* [Goal of the exercise]: Copy out all lines from the entries below in which "that" occurs.

------------------------------------------------------------------------

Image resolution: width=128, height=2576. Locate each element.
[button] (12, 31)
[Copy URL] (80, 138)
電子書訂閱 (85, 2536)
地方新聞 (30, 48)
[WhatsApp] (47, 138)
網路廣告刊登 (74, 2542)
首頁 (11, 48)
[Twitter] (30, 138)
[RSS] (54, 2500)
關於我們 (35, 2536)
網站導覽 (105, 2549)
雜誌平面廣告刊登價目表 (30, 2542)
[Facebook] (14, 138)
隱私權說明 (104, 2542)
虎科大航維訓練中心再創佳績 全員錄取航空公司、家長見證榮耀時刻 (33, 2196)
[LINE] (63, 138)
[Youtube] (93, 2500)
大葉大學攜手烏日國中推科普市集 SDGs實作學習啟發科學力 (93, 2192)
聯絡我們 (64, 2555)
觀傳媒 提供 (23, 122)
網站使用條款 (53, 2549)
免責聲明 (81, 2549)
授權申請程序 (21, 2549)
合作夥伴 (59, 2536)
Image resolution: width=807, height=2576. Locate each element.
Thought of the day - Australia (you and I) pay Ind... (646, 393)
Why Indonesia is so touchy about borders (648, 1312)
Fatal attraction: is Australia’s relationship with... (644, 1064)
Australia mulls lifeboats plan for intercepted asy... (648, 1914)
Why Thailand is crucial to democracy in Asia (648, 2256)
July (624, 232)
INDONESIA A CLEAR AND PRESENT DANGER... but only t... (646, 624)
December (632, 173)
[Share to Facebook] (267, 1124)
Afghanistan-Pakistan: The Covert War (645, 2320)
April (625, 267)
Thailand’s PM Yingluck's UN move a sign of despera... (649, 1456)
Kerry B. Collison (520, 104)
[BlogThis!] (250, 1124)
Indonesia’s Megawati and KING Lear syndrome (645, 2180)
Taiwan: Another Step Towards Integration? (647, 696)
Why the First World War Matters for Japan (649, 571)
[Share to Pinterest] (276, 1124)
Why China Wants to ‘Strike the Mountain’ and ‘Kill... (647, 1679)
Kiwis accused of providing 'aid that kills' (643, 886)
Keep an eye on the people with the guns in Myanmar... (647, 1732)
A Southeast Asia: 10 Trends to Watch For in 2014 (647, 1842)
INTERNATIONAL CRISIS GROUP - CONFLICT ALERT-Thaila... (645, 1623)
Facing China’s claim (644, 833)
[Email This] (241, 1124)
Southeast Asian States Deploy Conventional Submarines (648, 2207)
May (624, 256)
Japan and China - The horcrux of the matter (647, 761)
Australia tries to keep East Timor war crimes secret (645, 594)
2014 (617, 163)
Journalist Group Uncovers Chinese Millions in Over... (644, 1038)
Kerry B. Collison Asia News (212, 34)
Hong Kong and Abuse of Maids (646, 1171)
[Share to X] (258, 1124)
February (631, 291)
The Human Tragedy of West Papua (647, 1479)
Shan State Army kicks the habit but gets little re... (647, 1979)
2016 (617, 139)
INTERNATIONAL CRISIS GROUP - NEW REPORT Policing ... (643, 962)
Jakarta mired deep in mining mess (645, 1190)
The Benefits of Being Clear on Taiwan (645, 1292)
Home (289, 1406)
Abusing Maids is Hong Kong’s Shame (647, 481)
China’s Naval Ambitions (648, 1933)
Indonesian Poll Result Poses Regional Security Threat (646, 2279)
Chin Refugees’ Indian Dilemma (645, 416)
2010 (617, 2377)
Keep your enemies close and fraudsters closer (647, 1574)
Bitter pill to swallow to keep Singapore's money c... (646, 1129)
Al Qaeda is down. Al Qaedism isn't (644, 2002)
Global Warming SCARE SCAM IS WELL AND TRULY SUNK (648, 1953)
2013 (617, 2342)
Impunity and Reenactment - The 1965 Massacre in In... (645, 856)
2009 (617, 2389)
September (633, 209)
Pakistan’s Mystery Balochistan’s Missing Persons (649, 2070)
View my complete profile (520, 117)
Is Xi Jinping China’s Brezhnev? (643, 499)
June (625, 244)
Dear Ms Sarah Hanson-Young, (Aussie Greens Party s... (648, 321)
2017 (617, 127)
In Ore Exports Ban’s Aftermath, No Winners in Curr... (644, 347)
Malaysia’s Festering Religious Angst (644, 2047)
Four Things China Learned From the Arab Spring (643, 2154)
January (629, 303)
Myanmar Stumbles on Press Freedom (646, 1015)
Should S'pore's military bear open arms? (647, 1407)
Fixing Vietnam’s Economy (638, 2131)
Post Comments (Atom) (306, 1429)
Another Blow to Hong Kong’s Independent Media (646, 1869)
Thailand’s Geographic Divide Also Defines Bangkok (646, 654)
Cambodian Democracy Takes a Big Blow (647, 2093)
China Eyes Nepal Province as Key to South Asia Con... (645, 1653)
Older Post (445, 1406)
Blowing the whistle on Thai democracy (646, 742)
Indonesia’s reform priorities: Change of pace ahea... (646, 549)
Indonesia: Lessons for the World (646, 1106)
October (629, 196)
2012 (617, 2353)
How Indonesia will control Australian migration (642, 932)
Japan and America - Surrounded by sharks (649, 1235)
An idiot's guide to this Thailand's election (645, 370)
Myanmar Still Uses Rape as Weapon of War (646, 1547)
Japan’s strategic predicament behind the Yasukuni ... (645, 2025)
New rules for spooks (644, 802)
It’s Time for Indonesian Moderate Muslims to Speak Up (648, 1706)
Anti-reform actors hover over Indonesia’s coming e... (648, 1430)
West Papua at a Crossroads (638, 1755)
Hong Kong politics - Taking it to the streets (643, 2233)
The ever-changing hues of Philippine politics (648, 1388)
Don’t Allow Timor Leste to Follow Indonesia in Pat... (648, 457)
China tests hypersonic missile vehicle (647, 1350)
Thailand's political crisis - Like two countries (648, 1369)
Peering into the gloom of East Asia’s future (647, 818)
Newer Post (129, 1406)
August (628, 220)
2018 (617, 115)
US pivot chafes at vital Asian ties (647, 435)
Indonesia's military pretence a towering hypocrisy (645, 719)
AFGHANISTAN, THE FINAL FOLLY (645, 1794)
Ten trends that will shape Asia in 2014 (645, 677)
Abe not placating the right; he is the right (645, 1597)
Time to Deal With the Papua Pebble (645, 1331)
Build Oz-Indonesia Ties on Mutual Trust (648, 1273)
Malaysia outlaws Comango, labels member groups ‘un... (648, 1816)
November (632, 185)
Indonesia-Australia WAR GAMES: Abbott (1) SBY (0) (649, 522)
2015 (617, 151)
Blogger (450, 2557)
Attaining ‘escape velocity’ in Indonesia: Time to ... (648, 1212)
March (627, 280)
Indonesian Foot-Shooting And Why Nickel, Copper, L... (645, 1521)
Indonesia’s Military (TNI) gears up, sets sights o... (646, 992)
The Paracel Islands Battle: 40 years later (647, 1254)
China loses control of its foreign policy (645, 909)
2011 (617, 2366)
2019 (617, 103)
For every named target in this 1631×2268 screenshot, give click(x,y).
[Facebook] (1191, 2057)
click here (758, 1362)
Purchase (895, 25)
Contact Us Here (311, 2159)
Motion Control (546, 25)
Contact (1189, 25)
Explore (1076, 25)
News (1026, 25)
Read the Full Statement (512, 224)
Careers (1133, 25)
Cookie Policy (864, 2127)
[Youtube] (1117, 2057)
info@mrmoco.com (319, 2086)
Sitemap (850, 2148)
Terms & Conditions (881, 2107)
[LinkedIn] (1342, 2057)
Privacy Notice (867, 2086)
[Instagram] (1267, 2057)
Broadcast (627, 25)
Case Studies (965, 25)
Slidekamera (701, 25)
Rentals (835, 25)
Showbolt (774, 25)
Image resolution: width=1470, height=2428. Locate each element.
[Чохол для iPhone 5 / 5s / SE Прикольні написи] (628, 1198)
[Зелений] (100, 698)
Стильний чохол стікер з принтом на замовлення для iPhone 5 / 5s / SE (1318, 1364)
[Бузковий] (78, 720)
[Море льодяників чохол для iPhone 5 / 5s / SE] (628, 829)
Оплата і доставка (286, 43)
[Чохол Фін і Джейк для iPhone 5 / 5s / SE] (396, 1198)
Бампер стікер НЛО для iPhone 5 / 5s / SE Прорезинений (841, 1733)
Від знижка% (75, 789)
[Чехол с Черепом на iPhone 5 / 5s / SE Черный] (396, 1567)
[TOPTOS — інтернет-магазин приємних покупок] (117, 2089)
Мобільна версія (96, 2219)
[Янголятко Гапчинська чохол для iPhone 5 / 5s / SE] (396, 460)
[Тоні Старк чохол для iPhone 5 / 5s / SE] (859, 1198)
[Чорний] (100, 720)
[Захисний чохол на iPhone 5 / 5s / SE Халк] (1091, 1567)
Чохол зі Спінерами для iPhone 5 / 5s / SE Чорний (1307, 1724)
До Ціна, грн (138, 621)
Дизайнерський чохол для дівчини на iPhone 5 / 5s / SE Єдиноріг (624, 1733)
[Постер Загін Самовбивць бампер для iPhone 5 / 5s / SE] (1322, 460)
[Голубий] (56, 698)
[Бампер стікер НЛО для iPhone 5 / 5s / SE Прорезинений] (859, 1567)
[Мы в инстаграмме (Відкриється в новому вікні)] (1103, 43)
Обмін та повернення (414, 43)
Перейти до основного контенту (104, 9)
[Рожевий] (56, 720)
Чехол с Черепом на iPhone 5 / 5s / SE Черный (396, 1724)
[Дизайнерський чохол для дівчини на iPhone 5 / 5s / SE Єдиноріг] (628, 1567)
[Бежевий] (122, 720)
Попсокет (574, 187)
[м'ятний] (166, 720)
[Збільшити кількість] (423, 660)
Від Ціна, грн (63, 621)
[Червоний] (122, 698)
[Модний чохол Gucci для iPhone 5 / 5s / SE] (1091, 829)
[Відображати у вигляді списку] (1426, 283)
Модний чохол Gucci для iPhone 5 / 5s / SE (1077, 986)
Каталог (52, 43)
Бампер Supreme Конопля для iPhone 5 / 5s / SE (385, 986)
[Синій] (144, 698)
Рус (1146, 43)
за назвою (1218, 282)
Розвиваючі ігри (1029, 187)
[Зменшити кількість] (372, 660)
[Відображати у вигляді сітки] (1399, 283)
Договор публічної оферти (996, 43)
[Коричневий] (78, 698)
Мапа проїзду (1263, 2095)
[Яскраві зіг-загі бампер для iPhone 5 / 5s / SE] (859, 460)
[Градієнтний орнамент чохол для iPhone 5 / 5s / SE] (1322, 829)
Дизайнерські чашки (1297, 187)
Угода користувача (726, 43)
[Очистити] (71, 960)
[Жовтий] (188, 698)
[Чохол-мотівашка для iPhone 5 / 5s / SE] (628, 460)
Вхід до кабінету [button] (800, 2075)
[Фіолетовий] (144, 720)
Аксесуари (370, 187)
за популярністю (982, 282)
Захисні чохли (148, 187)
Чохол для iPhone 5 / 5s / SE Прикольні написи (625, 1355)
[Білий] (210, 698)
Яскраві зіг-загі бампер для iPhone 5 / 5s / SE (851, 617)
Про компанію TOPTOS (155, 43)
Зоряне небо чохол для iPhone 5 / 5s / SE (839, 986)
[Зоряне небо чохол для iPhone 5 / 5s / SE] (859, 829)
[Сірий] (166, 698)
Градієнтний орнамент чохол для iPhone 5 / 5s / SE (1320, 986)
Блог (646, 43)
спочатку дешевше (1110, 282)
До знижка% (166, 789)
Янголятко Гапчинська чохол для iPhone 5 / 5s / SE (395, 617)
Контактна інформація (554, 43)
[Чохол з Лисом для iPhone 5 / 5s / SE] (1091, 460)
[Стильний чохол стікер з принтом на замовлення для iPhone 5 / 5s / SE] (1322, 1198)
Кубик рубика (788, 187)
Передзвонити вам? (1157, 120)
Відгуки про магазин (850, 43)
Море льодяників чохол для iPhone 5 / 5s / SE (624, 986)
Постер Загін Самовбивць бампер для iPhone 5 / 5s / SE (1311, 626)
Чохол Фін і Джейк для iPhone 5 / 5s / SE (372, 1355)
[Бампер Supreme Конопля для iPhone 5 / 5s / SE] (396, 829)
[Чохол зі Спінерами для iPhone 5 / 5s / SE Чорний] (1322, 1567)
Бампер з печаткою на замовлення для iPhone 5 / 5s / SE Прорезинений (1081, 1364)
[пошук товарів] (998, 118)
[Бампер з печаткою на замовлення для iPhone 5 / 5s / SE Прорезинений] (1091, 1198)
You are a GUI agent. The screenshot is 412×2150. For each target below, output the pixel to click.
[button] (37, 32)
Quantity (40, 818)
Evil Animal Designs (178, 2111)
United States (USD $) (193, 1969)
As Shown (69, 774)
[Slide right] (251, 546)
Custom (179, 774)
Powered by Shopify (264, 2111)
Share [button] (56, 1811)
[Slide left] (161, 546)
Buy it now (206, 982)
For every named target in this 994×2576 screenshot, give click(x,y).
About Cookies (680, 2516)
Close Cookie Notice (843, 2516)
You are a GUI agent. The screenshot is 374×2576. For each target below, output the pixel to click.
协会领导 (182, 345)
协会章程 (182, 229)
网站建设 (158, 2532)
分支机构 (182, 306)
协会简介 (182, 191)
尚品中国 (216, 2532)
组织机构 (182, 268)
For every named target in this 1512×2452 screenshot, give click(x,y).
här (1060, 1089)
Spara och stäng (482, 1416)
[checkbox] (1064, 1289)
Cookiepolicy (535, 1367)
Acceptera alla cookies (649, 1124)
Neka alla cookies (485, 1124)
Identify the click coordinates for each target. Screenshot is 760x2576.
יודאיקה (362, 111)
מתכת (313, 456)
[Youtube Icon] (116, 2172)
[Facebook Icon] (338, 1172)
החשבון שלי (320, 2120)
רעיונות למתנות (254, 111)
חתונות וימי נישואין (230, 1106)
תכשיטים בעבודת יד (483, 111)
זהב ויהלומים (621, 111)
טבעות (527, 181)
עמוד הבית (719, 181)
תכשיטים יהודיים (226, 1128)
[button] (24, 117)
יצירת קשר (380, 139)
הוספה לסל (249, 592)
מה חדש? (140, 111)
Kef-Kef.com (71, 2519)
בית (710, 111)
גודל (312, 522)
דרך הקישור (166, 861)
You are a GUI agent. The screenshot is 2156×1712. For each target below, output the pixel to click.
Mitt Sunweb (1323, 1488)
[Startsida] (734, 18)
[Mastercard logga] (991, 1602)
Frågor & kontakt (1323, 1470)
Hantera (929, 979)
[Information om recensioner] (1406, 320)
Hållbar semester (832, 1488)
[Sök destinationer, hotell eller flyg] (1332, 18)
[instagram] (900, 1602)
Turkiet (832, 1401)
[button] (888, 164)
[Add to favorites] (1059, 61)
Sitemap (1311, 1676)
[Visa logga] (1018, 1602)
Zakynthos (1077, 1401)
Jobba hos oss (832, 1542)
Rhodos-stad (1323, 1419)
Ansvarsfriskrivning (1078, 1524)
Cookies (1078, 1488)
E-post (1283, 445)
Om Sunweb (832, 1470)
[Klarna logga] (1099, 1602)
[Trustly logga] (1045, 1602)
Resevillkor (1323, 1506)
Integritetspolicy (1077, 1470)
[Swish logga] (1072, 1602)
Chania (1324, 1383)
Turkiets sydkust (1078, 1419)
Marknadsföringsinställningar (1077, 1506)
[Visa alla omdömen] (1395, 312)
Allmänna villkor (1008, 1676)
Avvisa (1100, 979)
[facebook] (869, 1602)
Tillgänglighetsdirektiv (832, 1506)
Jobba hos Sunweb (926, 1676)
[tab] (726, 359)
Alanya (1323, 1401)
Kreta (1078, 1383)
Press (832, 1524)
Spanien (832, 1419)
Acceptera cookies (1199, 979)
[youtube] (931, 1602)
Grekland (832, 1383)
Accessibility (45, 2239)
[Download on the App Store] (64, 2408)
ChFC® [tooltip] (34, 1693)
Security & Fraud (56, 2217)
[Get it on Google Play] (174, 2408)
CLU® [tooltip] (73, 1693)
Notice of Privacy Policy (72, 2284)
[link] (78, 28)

------------------------------------------------------------------------

* [Response box]:
Kiwis accused of providing 'aid that kills' (643, 886)
Ten trends that will shape Asia in 2014 (645, 677)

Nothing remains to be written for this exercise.